WHAT THE TASK ASKS:
Please reproduce word for word the rows below, from the line with "You are a computer-use agent." up to and including the final line of the rows. Leave the pictures out of your answer.

SUPPLIED RECORDS:
begin
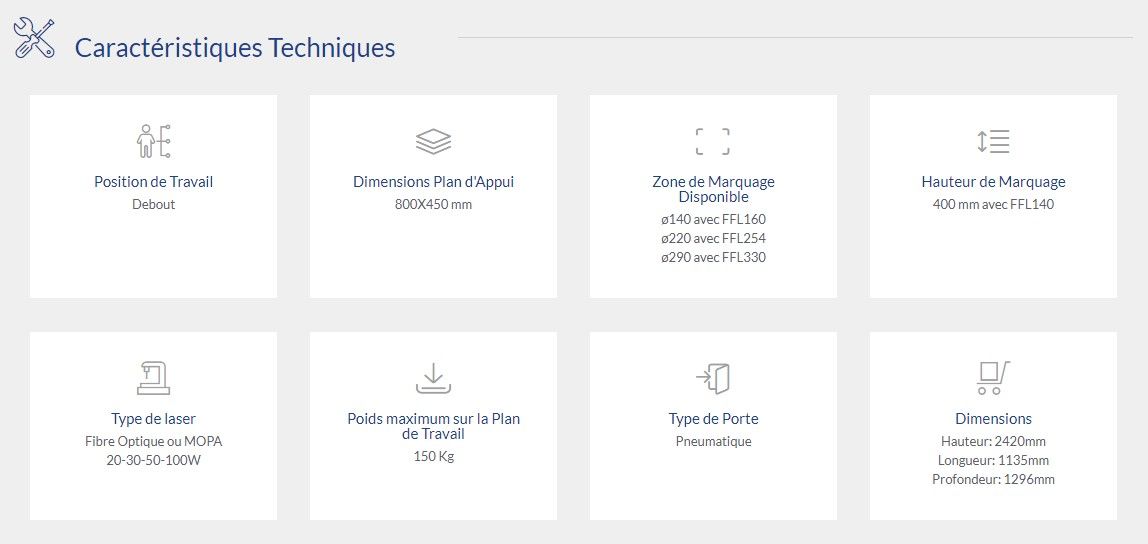
Task: Select the Position de Travail title
Action: click(153, 182)
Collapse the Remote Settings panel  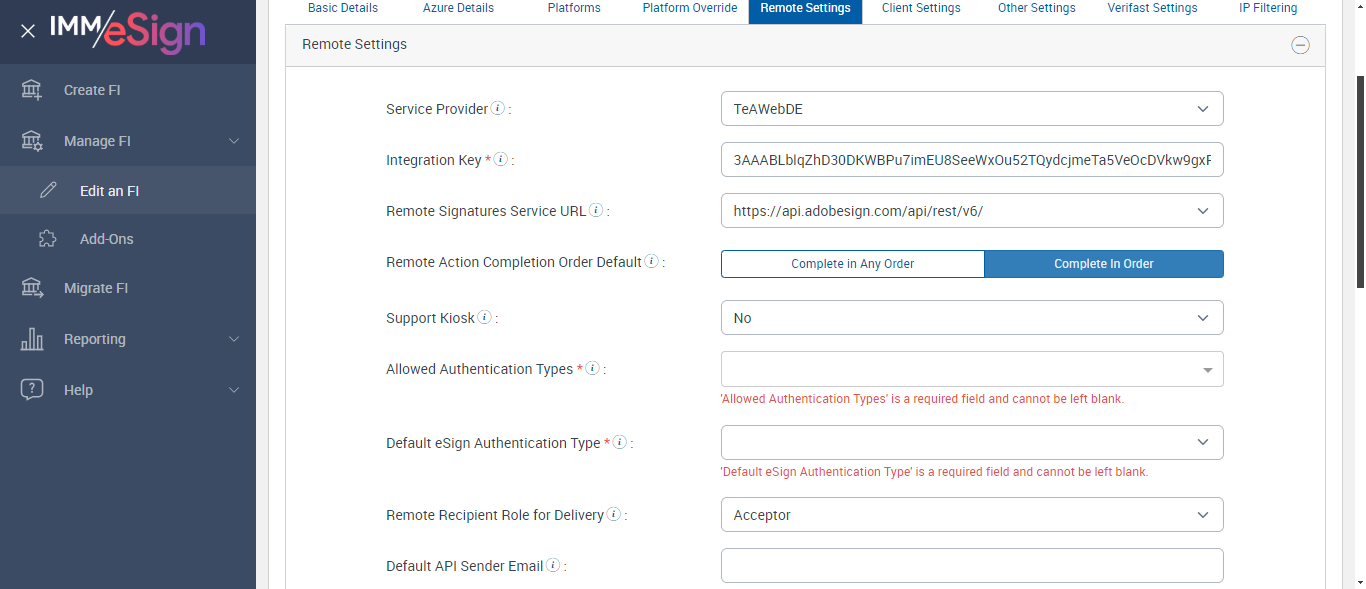click(1300, 45)
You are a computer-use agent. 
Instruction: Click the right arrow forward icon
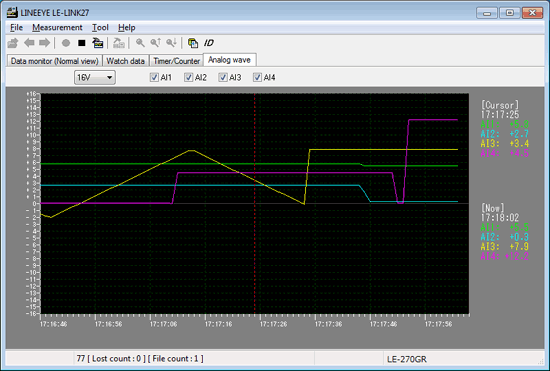click(x=45, y=43)
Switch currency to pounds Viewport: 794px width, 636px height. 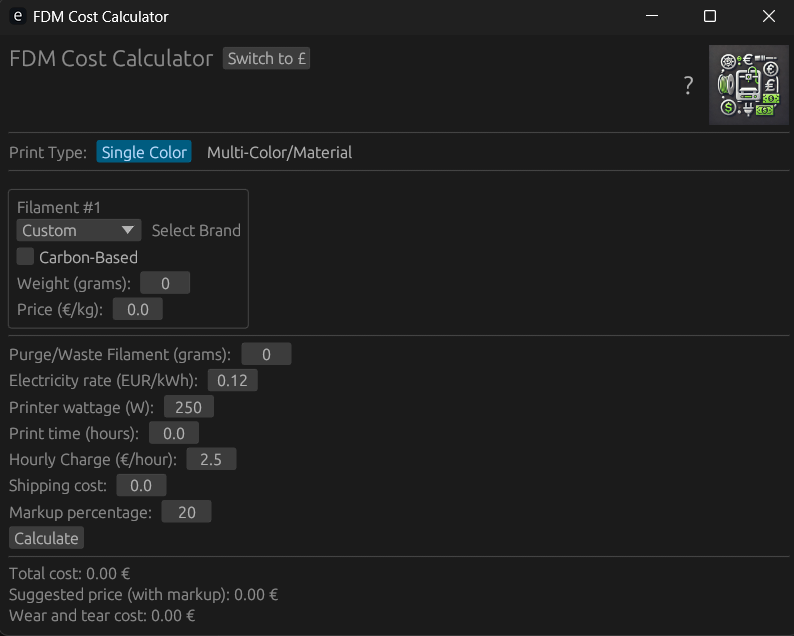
end
WRITTEN RESPONSE:
You are a computer-use agent. 
Instruction: Click the right arrow forward icon
click(x=45, y=43)
Switch currency to pounds Viewport: 794px width, 636px height. 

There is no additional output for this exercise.